Downregulation of DNMT3a expression increases miR-182-induced apoptosis of ovarian cancer through caspase-3 and caspase-9-mediated apoptosis and DNA damage response.

In the present study, DNA (cytosine-5)-methyltransferase 3α (DNMT3a) is explored as an anticancer molecule in ovarian cancer treatment, and also the mechanistic link between DNMT3a and its regulatory signaling pathway in Caov-3 cells is provided. Firstly, DNMT3a protein expression in 12 freshly resected ovarian cancer patient tissues and tisssues from 8 ovariectomized patients was assessed. In the ovarian cancer tissues, DNMT3a expression was upregulated and miR-182 expression was downregulated.
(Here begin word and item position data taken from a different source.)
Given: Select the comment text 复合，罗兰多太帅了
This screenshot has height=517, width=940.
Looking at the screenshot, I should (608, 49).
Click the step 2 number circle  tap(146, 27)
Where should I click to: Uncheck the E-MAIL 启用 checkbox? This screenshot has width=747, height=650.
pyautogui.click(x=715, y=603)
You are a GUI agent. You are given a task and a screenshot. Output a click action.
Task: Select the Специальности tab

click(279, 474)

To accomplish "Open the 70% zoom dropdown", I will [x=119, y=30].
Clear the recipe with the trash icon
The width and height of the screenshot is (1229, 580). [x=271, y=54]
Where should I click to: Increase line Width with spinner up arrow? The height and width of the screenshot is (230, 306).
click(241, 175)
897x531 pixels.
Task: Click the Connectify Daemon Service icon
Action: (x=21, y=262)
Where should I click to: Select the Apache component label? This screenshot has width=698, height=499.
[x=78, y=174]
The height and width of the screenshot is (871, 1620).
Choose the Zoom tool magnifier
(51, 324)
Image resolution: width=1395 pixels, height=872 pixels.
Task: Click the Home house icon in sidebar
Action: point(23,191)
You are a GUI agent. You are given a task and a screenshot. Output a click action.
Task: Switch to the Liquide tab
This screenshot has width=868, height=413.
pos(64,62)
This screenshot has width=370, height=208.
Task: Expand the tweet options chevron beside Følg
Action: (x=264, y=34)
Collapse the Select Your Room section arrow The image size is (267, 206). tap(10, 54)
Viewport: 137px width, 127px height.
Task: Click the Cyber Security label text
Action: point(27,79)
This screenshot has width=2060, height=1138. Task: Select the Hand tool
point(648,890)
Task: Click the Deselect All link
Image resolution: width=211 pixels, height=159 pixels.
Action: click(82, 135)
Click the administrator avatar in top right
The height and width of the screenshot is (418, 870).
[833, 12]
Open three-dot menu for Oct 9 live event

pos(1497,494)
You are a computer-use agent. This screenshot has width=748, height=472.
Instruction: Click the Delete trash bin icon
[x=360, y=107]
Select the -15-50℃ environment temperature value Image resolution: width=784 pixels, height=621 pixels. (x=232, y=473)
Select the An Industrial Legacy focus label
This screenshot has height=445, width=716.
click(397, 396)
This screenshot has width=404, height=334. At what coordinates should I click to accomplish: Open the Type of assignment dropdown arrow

DNMT3a overexpression inhibited miR-182 expression and caspase-3 and -9 activity and suppressed p53 and c-Myc protein expression in Caov-3 cells. Secondly, miR-182 overexpression increased Caov-3 cell apoptosis, which however was reduced by DNMT3a (DNMT3 plasmid) overexpression. Downregulation of DNMT3a expression activated miR-182 expression and caspase-3 and -9 activity, and promoted p53 and c-Myc protein expression in Caov-3 cells. Collectively, a valuable anticancer mechanism of ovarian cancer was elucidated, by which downregulation of DNMT3a regulated miR-182 via caspase-3 and -9-mediated apoptosis and DNA damage response, which suggests that DNMT3a may be used as a potential strategy for therapeutic intervention in ovarian cancer.